When sailing, one chooses a destination, and then charts a course. If the winds or currents change, the navigator must chart a new course. You don't have to change your destination, but if you don't adapt to the changing winds and currents, you will not get there. And you just might sink.
I've been staying away from the keyboard because the only thing I had to write about was how frustrated and disappointed I've been this past month. Just about everything that could have gone wrong with my pediatric rotation indeed did, and I've been committed to being angry and unhappy about this situation. It's interfered with my friendships, dating, my sleep, and most unfortunately, my experience of pediatrics. So while a small part of me would still like to rant and rave about how this has not lived up to my expectations, I am DONE complaining about this school. Really!
Another one of my sea-loving friends said to me, "It's so obvious that you're passionate about becoming a pediatric nurse, and I know you will be one. Don't let these problems, or anything, distract you from your passion. Adapt, but stay focused on why you're in school." Wiser words could not have been spoken. So here is me sharing about my passion, about why I know I will soon be a pediatric nurse.

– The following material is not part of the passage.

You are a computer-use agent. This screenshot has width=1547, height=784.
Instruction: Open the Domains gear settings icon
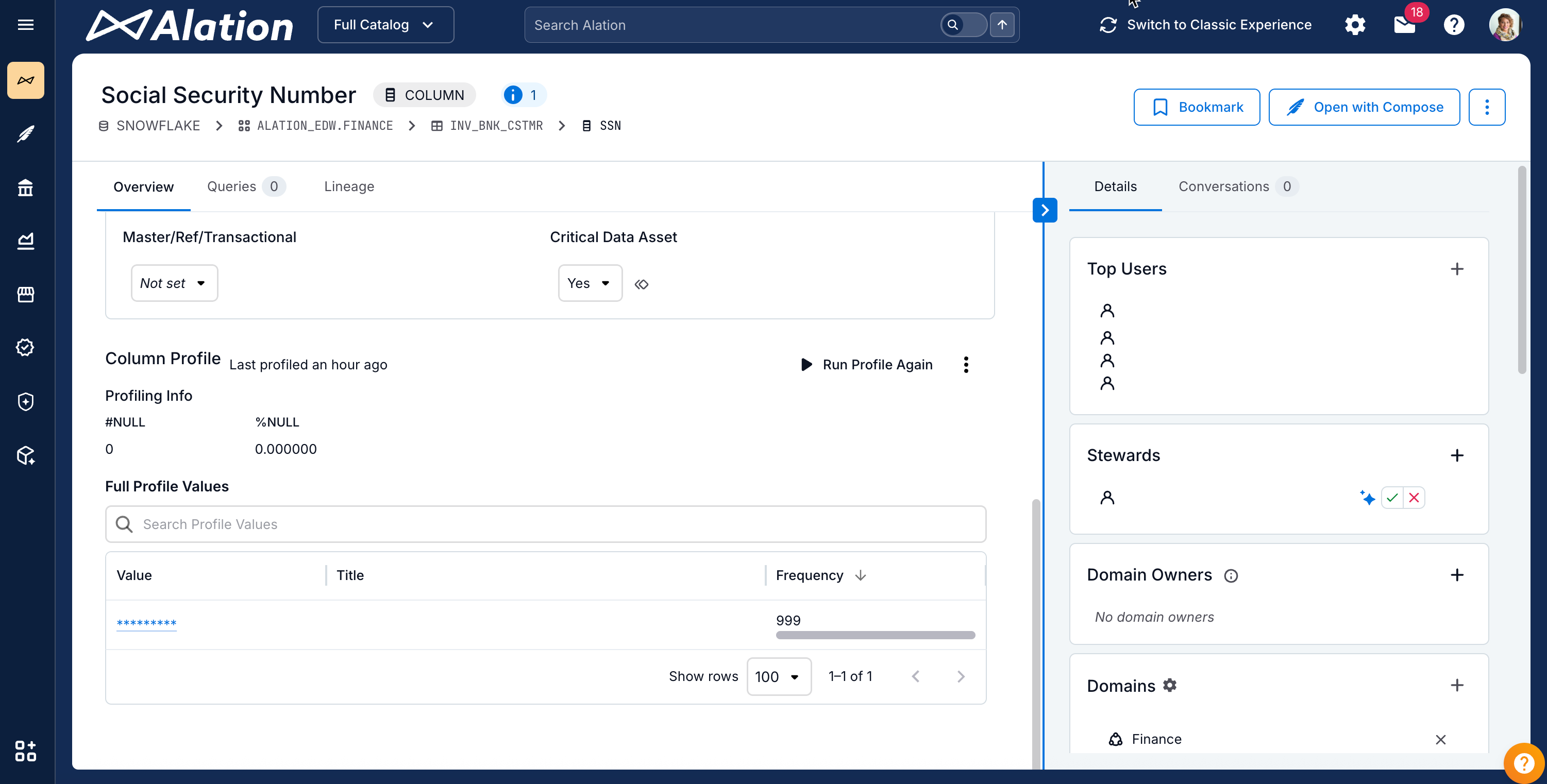[x=1169, y=685]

On the first day of the first weekend of our pediatric rotation, I was standing in the hall, waiting for some real action. I heard a noise from behind me. Turning around, I saw a young girl approaching me. She was the seven-year-old sister of a patient, and we had not yet met. As she walked by, I said, "Excuse me, are you a doctor?" Frowning, she replied, "No." I said, "OK, listen. The next time someone asks you if you're a doctor, you say, 'Yes, how can I help you?'" She said, "OK." We high-fived and said goodbye. An hour later I saw her again and said, "Excuse me, are you a doctor?" She furrowed her brow, closed her eyes for a minute, and said, "Yes. How can I help you?" I asked her what I can do to not get sick. She said, "Eat healthy foods." I said, "Thanks, doc." She said, "No problem." We high-fived and said goodbye. I went to see my patient and she went off to save a life or maybe get a sticker.
My patients have been amazing. They are suffering; their young lives have been forever impacted by the chronic diseases that inflict their growing bodies. My six-year-old patient has a kidney disease, and may need a transplant. My two teenage patients, young women with amazing resilience, have chronic diseases, one of the intestine, the other of the blood. These massive health challenges have been piled atop their adventures of adolescence. I could tell they were sad, maybe depressed. And still they laughed with me.
A five-year-old girl, my favorite patient, is three days recovered from spinal surgery when I meet her. I tell her that today she will take her first steps since the surgery. It takes one hour to get her to put both feet on the floor. Another hour and she’s walking across the room to her mother. I felt so proud of her, a child I had known for a mere two hours, I could have cried, shouted, and danced. I wish I had.
While only in my life for a day or two, these children have forever transformed me, and unknowingly cheered me as I traverse the path of becoming a pediatric nurse. I wish I had written about these miracles as I experienced them, but I was too wrapped up in my own anger, self-pity, and victimization.
This past weekend was our last of the rotation, and I was determined to learn as much as I could. I told my nurse I would like to take three patients instead of two. She was incredibly supportive, telling me she was going to show me how to do everything my instructor had neglected to teach me. I left the nurses' station filled with confidence and enthusiasm.
I stopped by each room to introduce myself to my patients and their families. The kids were just waking up, so I mostly spoke with their parents. I then returned to my first patient, a four-year-old girl, to take her vital signs and do an assessment. She was incredibly shy and withdrawn, but after a few minutes of talking and playing, she started to open up to me. Just as I was putting the blood pressure cuff on her arm, another student walked in and said, "We have to leave the hospital. Our instructor is still not here."
I was in shock. I said goodbye to the family and walked to the nurses' station. The other nursing students were waiting for the elevator, and the nurses were just staring at us. For the entire rotation, our instructor had been lazy and negligent to us, and annoying to most of the nurses. Her not showing up this morning was the last straw, and our entire group now had to leave the hospital. We were told we could return for the rest of our weekend, but only with another instructor. My school did absolutely nothing to remedy the situation, so we lost yet another weekend of clinical time. Our first weekend (out of five) had been canceled because this same instructor called in sick. Needless to say, she is history, and so is my pediatric rotation.
I share this because the sadness I felt at having to leave the hospital was profound. And while I first responded to this incident (and how my school ignored it) with anger, I now see the ironic gift in it all. Being ripped away from those children hurt so deeply because I was so goddamn happy being their (student) nurse. I've been angry at my instructors and my school because it's seemed like their incompetence and negligence were endangering my chances of becoming a pediatric nurse. That was just my fear talking, and I'm done listening. I am going to be a pediatric nurse, and no bungling school or instructor is going to get in my way. And I'm done being resentful, and am instead focusing on being of service, which is where this all began.
I'm keeping my eye on the prize and letting passion fill my sails.
That's just how the Macho Nurse rolls.